>>>>>

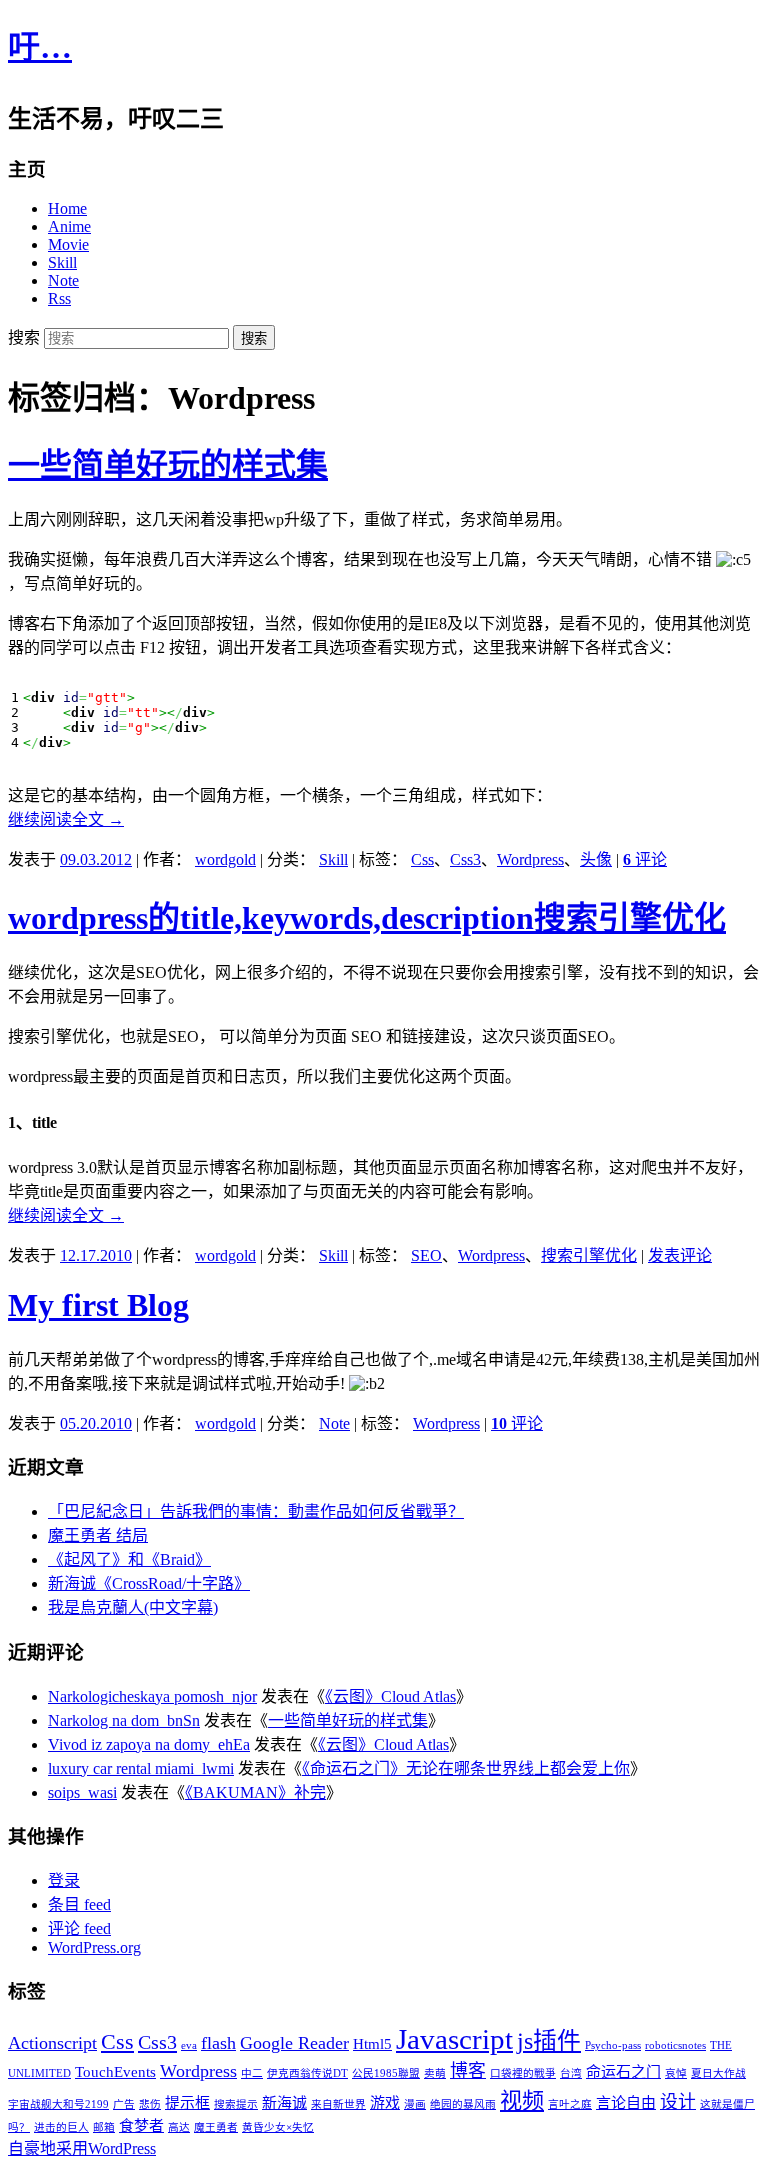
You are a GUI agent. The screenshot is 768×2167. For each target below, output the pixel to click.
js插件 (549, 2041)
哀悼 (676, 2073)
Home (67, 208)
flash (218, 2043)
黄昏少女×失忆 (278, 2127)
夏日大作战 (718, 2073)
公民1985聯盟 (386, 2073)
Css (422, 859)
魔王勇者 (216, 2127)
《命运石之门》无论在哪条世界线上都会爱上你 (466, 1768)
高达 (179, 2127)
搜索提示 (236, 2104)
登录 (64, 1880)
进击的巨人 (61, 2127)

<<<<<

(Prompt) From the line that contains "夏日大作战 (718, 2073)" through the last line of the listing, every line is to be restated word for word, both ends included.

(Solution)
夏日大作战 (718, 2073)
公民1985聯盟 (386, 2073)
Css (422, 859)
魔王勇者 (216, 2127)
《命运石之门》无论在哪条世界线上都会爱上你 (466, 1768)
高达 (179, 2127)
搜索提示 (236, 2104)
登录 (64, 1880)
进击的巨人 (61, 2127)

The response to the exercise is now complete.